— The problem —
Please repeat each line below exactly, with no images in the copy.

— Records for the exercise —
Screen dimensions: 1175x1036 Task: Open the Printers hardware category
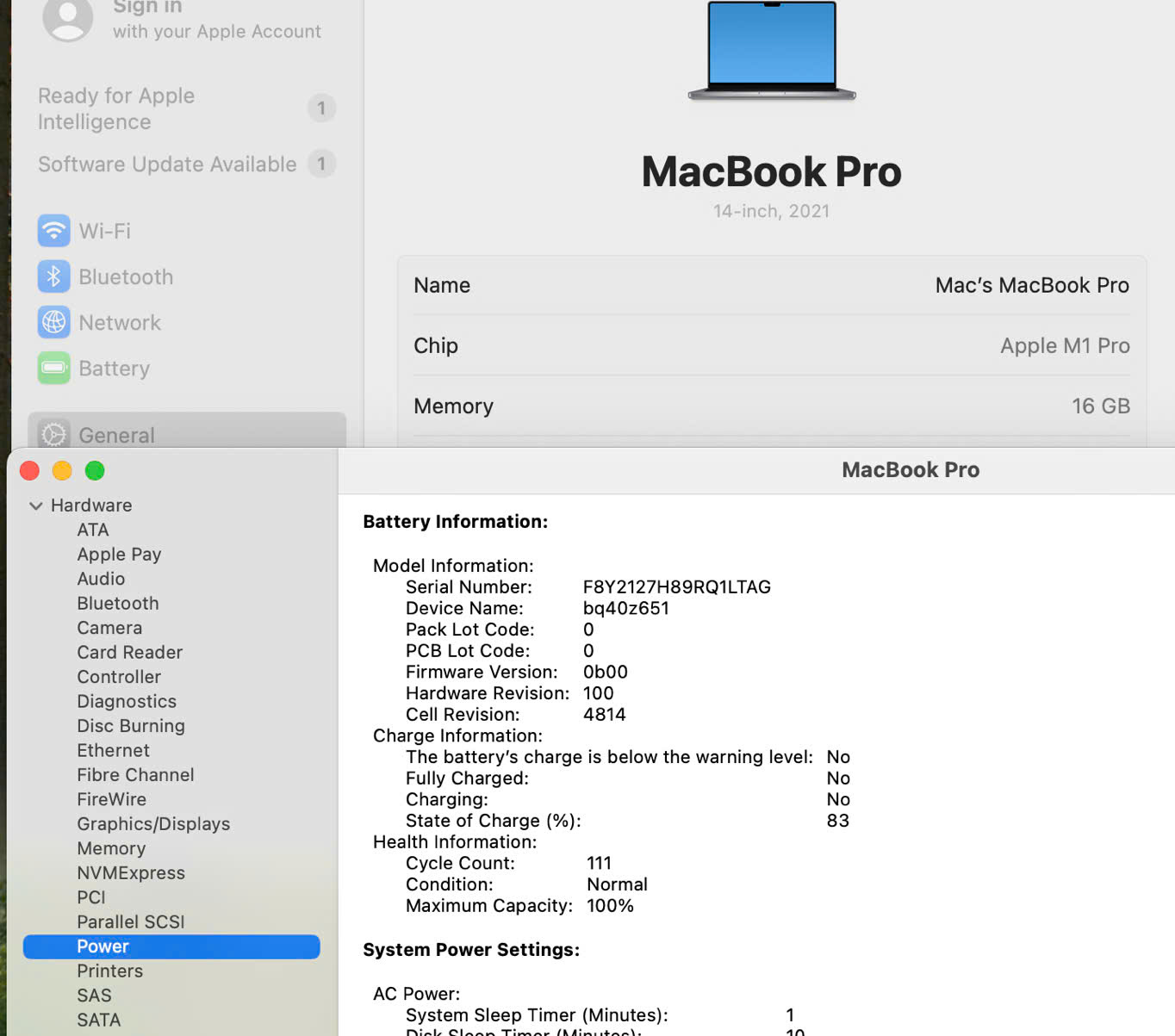click(109, 971)
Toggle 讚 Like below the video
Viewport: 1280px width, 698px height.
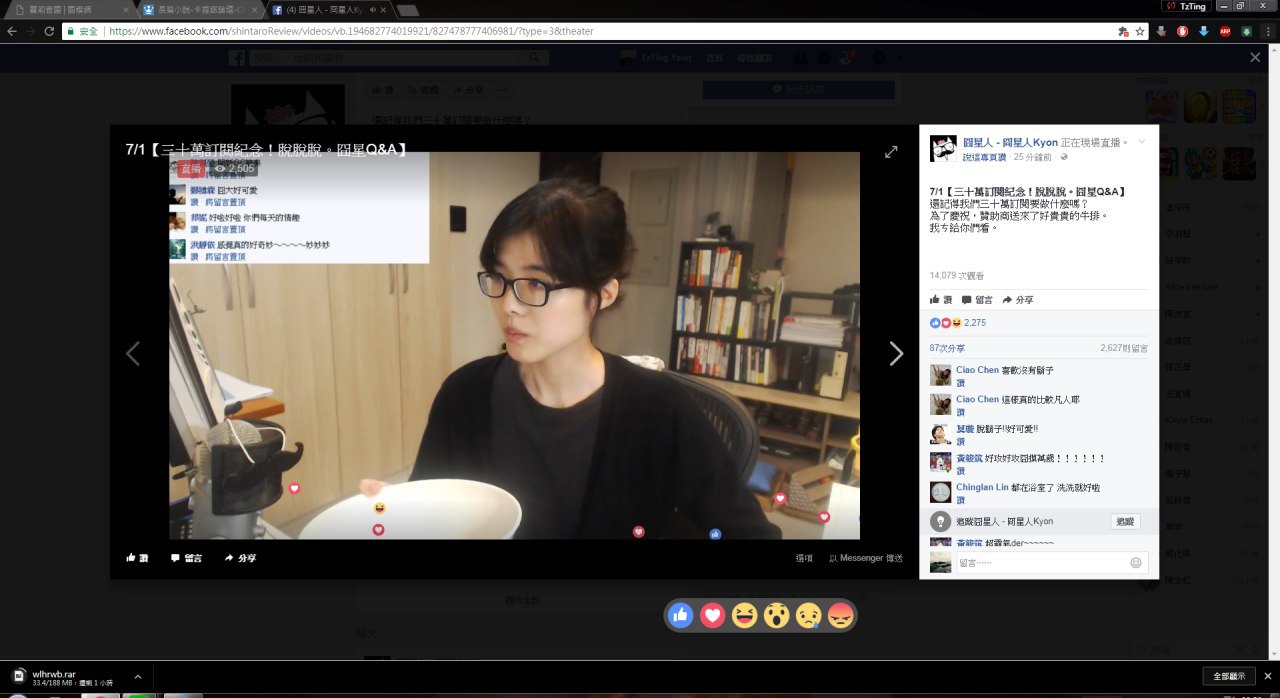click(x=138, y=558)
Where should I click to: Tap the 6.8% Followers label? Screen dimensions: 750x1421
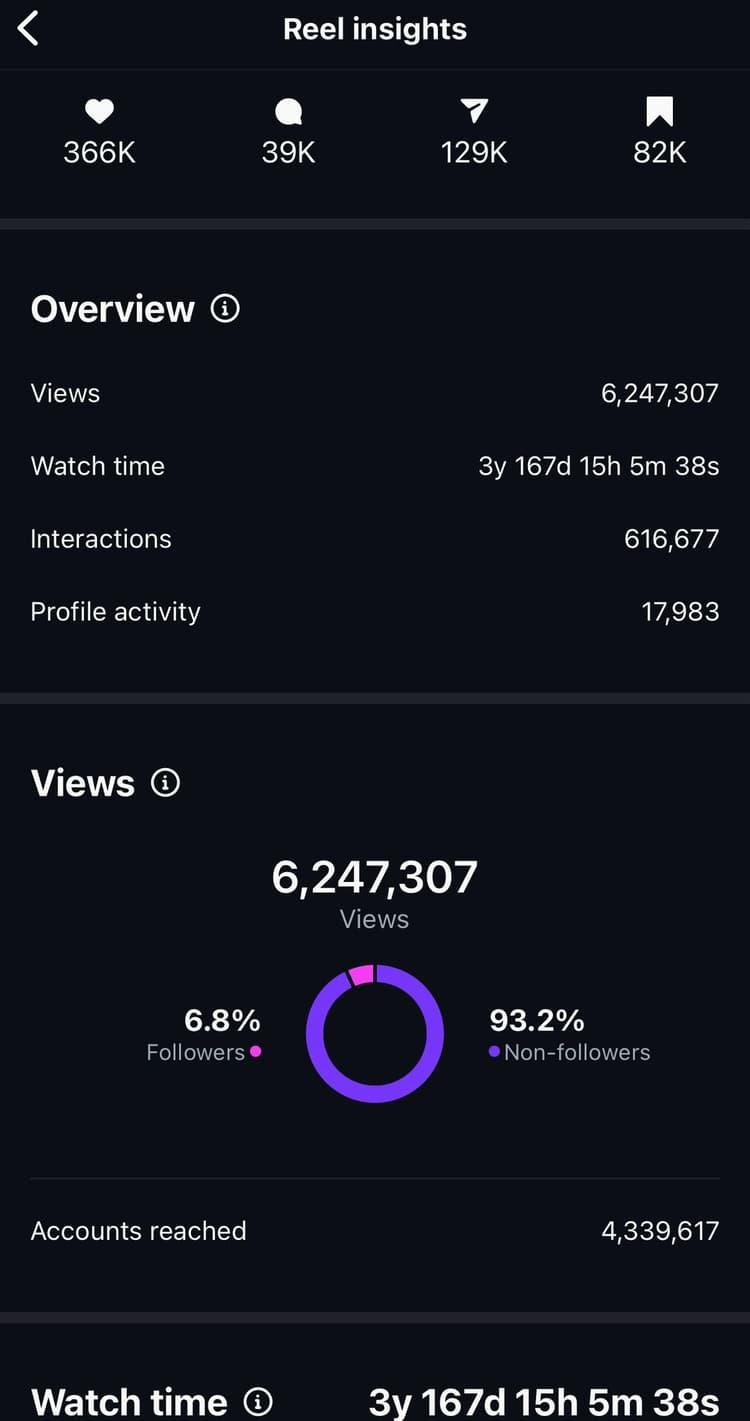[x=222, y=1021]
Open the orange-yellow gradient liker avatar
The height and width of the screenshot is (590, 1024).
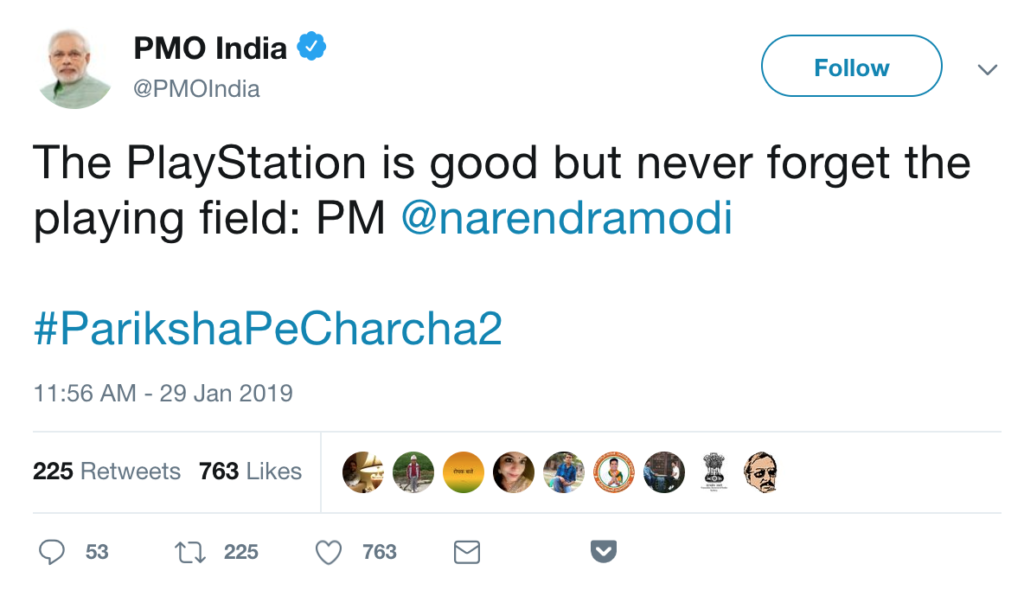point(462,472)
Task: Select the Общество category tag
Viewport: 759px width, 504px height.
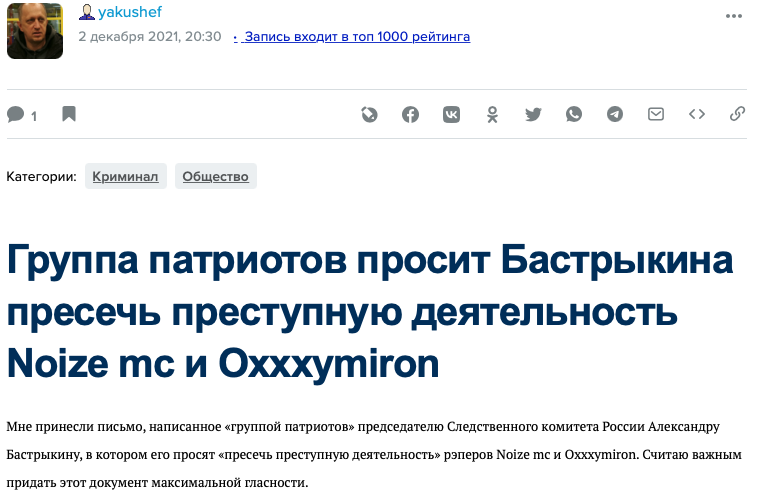Action: click(x=216, y=177)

— Exercise result —
Screen dimensions: 1175x1036 Task: Open the Printers hardware category
click(109, 971)
Toggle 讚 Like below the video
Viewport: 1280px width, 698px height.
click(x=138, y=558)
Where should I click to: Tap the 6.8% Followers label? Screen dimensions: 750x1421
[x=222, y=1021]
Open the orange-yellow gradient liker avatar
The height and width of the screenshot is (590, 1024).
point(462,472)
Task: Select the Общество category tag
Viewport: 759px width, 504px height.
Action: click(x=216, y=177)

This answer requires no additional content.